True to form, Apple automatically turned every iOS device into part of the network that AirTags use to report the location of an AirTag. The network that Apple has access to is more extensive and more powerful than that used by the other trackers. It’s more powerful for tracking and more dangerous for stalking.

An Apple spokesman, Alex Kirschner, said in a statement that the company takes customer safety “very seriously” and is “committed to AirTag’s privacy and security.” He said the tiny devices have features that inform users if an unknown AirTag might be with them and deter bad actors from using an AirTag for nefarious purposes.

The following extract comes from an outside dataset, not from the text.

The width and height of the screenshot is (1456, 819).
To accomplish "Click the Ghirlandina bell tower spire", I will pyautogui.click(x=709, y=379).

Apple says if users ever feel their safety is at risk, contact local law enforcement who will work with Apple to provide any available information about the unknown AirTag, such as the owner’s name.

But it has been reported that some people were unable to find the associated AirTags they were notified of and said the police do not always take reports of the notifications on their phones seriously.

One person was told by a police dispatcher that her situation was a non-emergency and that if she wanted to file a report, she’d have to bring the device with her to the station in the morning. She didn’t want to wait and disposed of it after taking several photos.

In June, Apple issued an update to AirTags to cause them to start beeping within a day of being away from their linked devices, down from three days. But most stated they don’t beep very loudly.

If you own an Android, your phone cannot detect an unwanted AirTag. Recently, Apple released an Android app that can scan for AirTags — but you have to download it and use it.

Called Tracker Detect, users can download to receive notifications, though that’s not a universal solution.

CNET published an article describing other ways to protect yourself:
Manually search yourself
The most basic form of protection is to manually search yourself and your car for places where an AirTag may have been slipped — the pockets of your clothes or bags, or under cushions, for example. However, this isn’t the most effective since AirTags are so small and can be easily hidden.

Try to narrow it down
If you suspect someone is using an AirTag or similar device to track you, you should consider what information they seem to know, and try to narrow down the items you have with you during those times. This can help you identify if something may be in your personal belongings, your car, or in your home.

Invest in a Bluetooth tracker
AirTags use Bluetooth signals to connect to Apple’s Find My network. You can use Bluetooth tracking apps to scan your area to see if an AirTag is nearby. While the apps won’t identify AirTags by name, they may help you see if there is an unknown device nearby. A couple options noted by Macworld include Bluetooth BLE Device Finder and BLE Scanner.

Find the AirTag’s serial number
If you do locate an AirTag on you, there are two ways to find the AirTag’s serial number without alerting the owner. If you have an iPhone, you can download Apple’s Find My app and hold the AirTag up to your device. Find the name of the AirTag and tap it. The serial number will appear under the name.

Alternatively, you can tap and hold the top of your NFC-capable iPhone or Android phone to the white side of the AirTag, then tap the notification that appears. The webpage that opens will show the serial number. (You can also find it on the battery by removing it, but that will make it so the owner can’t see your location.) Again, this information can be helpful if you end up needing to go to law enforcement.

Disable the AirTag
If you find an AirTag on you, you can easily disable it to stop sharing your location by twisting counter-clockwise on the back by the Apple logo and taking the battery out. The person on the other end will no longer be able to see your location.

However, suppose you find out that you are being tracked, particularly by a current or former intimate partner. In that case, domestic violence experts recommend coming up with a safety plan and consulting with a domestic violence service before turning off the tracker.